1.0.1 Skips re-uploading images that already exist in your Media Library (matched by exact filename), avoiding duplicates when migrating content. 1.0.0 Initial release of External Image Importer.

常见问题:

Will it ever replace a working image with a broken one?

No - this is a core safety behaviour. Every download is verified to be a genuine, decodable image of the expected MIME type before any URL is rewritten. If the downloaded file is not a real image (for example a geo-blocked placeholder page or an error document), it is discarded and your original external URL is left exactly as it was. A broken local copy is never put in place of a URL that was working.

Does it work with the Block editor and the Classic editor?

Yes. A single save hook (wp_insert_post_data) covers both the Block (Gutenberg) editor - which saves via the REST API - and the Classic editor.

Does it work on multisite?

Yes. It runs per site, so each site's external images are imported into that site's own Media Library.

What happens to alt text and captions?

They are preserved. The plugin only rewrites image URLs and remaps the attachment ID stored in Gutenberg blocks; it does not touch your alt text, captions or any other attributes.

Which image formats are supported?

JPEG, PNG, GIF, WebP, AVIF and BMP. SVG and ICO are excluded by default for security (SVG can embed script, and ICO is a common smuggling vector). If you fully trust your sources you can extend the allowed set via the auei_allowed_extensions filter, but doing so is at your own risk.

Does it send my data anywhere?

No. The plugin uses no external services and contains no tracking or analytics. The only outbound HTTP requests it makes are to the image URLs that already exist in your own content, purely to download those images into your local Media Library.

Which image size does it import, and what happens to the block in the editor?

It imports the full-size original. WordPress content usually references a scaled image (for example photo-1024x670.webp); the plugin strips that -WxH suffix, fetches the full original, and lets WordPress regenerate every registered size locally - so you have the thumbnail, medium, large and full versions, just like a normal upload. The image in your content is then rewritten to the local copy at the same size it referenced, so the layout is unchanged. It also remaps the attachment ID stored in the block ("id":N / wp-image-N) to the new local attachment, so the editor's image controls keep working and no stale or colliding source ID is left behind. Both behaviours can be turned off with the auei_import_full_size and auei_remap_ids filters.

Will it re-download images it has already imported?
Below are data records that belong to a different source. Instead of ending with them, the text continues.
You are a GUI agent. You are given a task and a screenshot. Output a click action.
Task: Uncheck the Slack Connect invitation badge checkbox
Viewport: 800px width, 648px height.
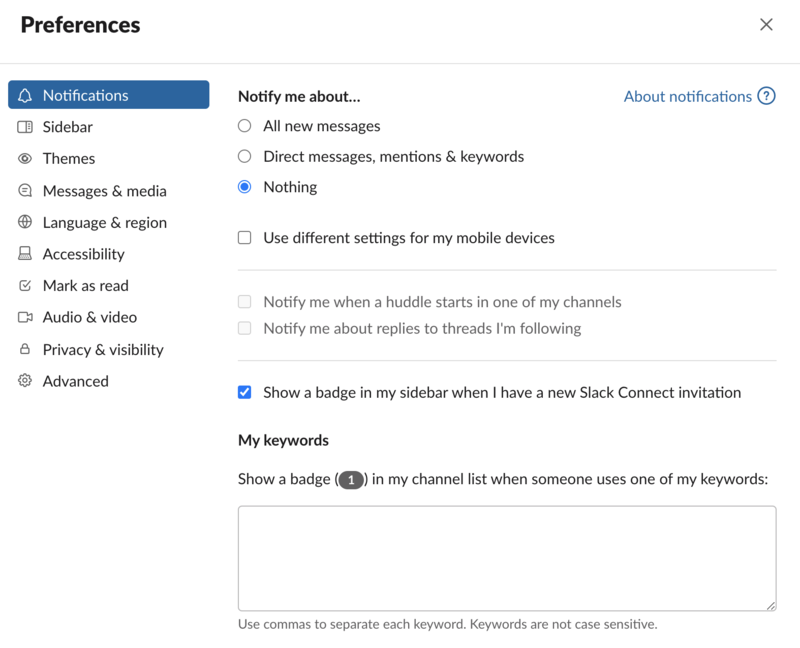(244, 393)
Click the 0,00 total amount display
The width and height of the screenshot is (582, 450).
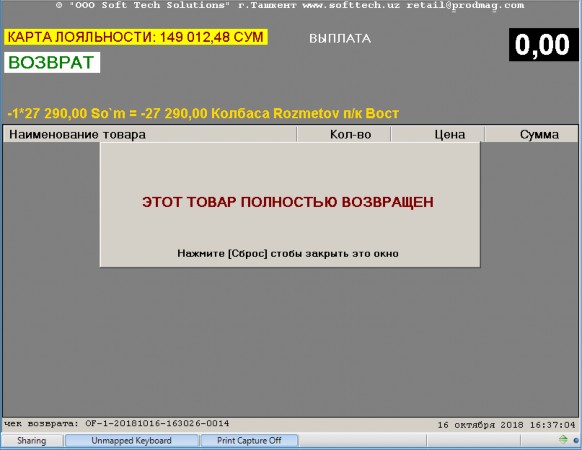(543, 45)
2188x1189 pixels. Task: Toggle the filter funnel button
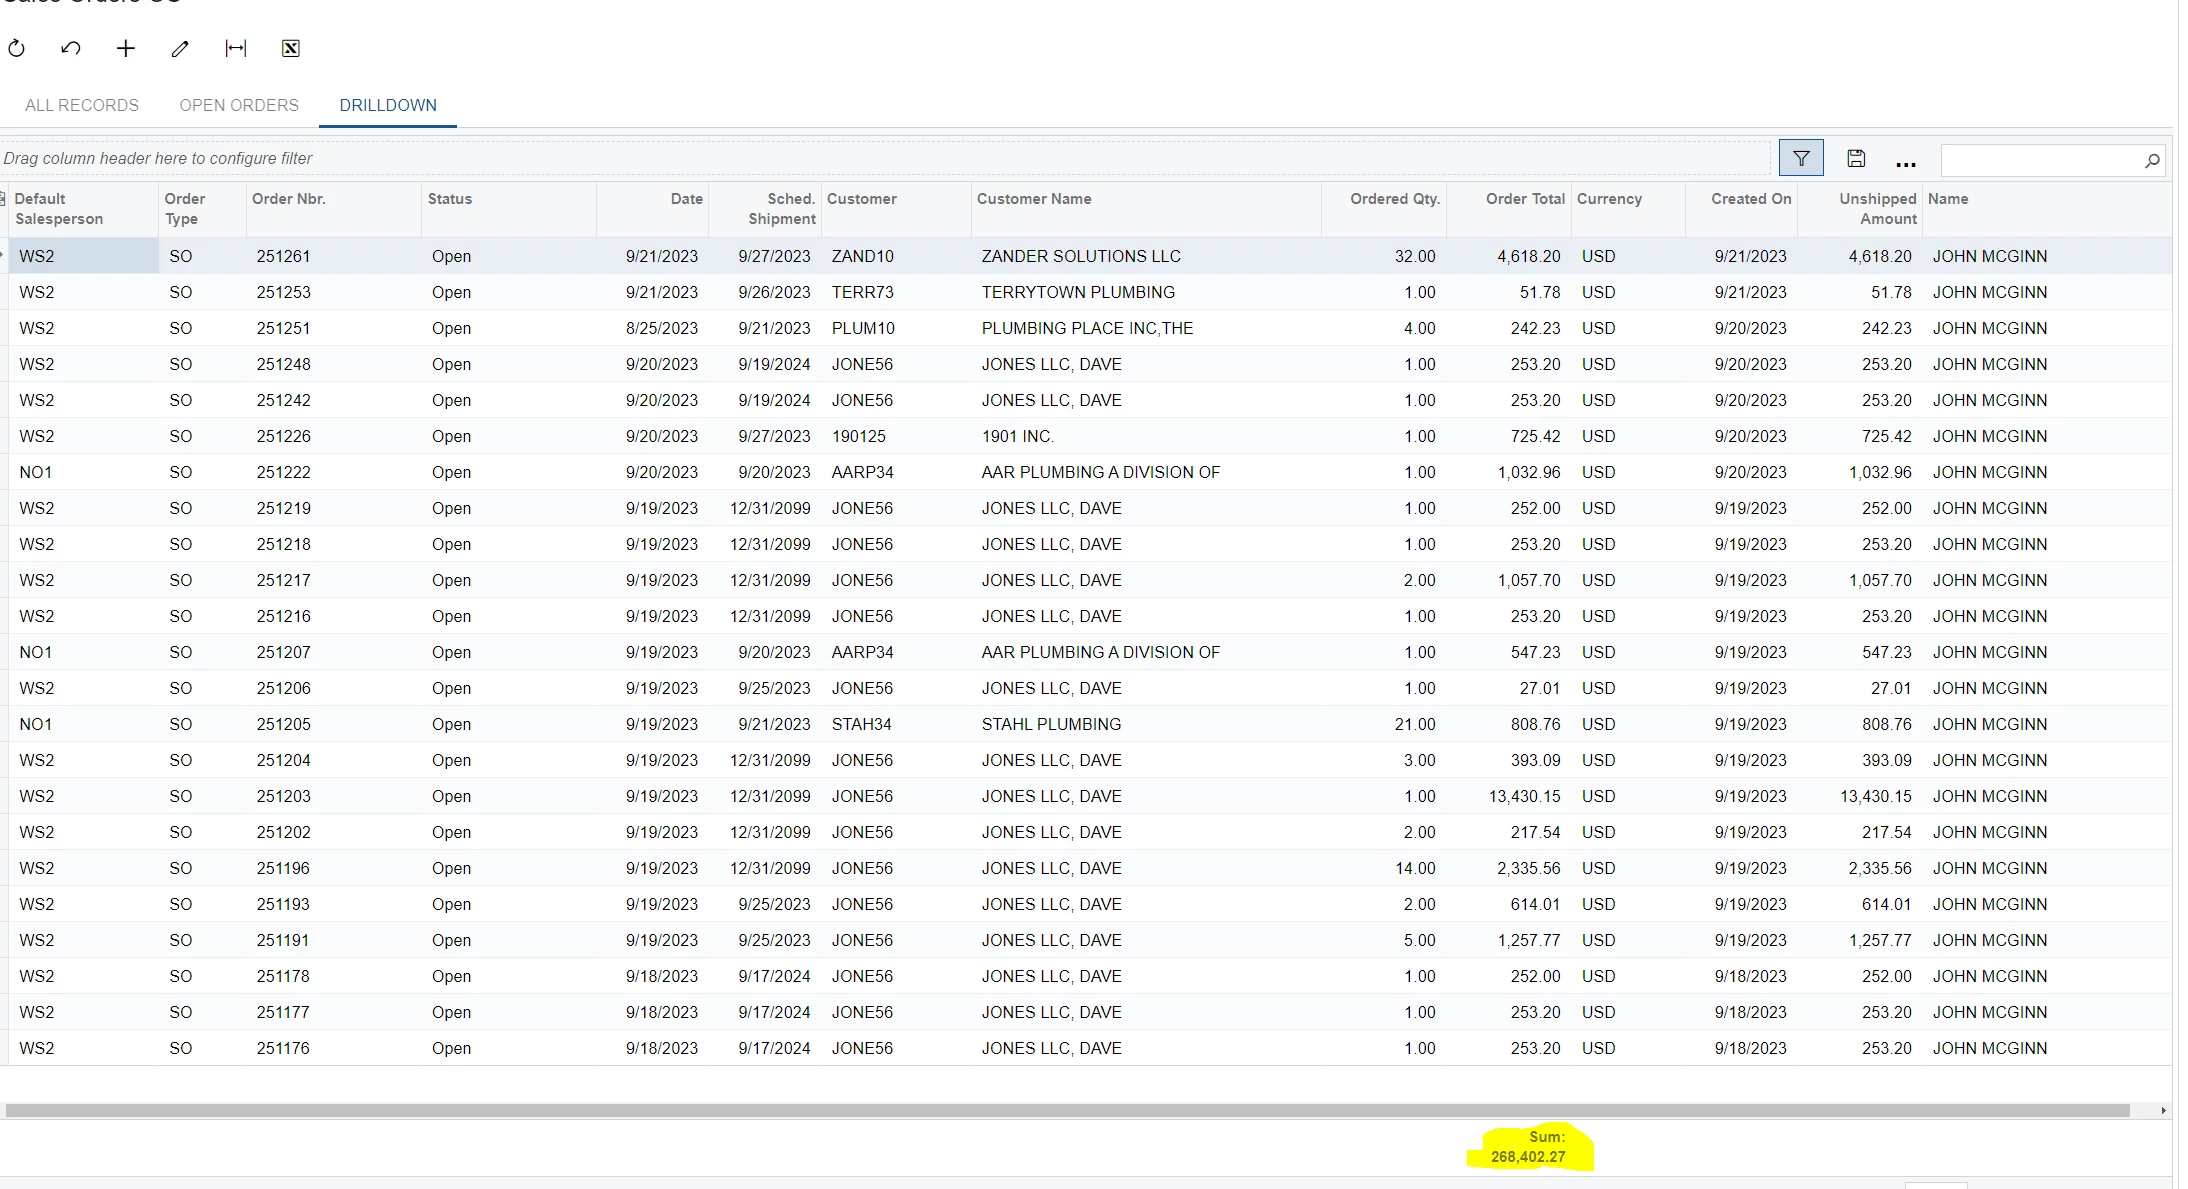pyautogui.click(x=1800, y=158)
No. Before downloading, the plugin checks whether the image already exists in your Media Library and reuses it:

  1. by the exact remote source URL it previously imported (stored in _auei_source_url post meta); and
  2. by exact filename against your whole Media Library, including images you uploaded normally, not just ones this plugin imported.
Point 2 is the important one for the dev-to-live workflow: if the destination already has the images (for example the page was partly built on live before), they are reused instead of re-uploaded as duplicates. Matching is on the exact stored-file basename, and only when a single unambiguous match exists, so an unrelated image is never picked. Turn filename reuse off with the auei_reuse_by_filename filter if you prefer always-fresh imports.

How do I keep images from a trusted CDN or partner as external?

Add the domain to the whitelist with the auei_whitelisted_domains filter. Whitelisted domains are never imported and their URLs are left untouched.

Is it safe to run on a server behind a private network?

Yes - that is a core design goal. The built-in SSRF guard blocks requests to private, reserved, loopback, link-local, ULA and CGNAT addresses, plus the cloud metadata endpoint, and requires every resolved IP of a host to be public before any fetch happens.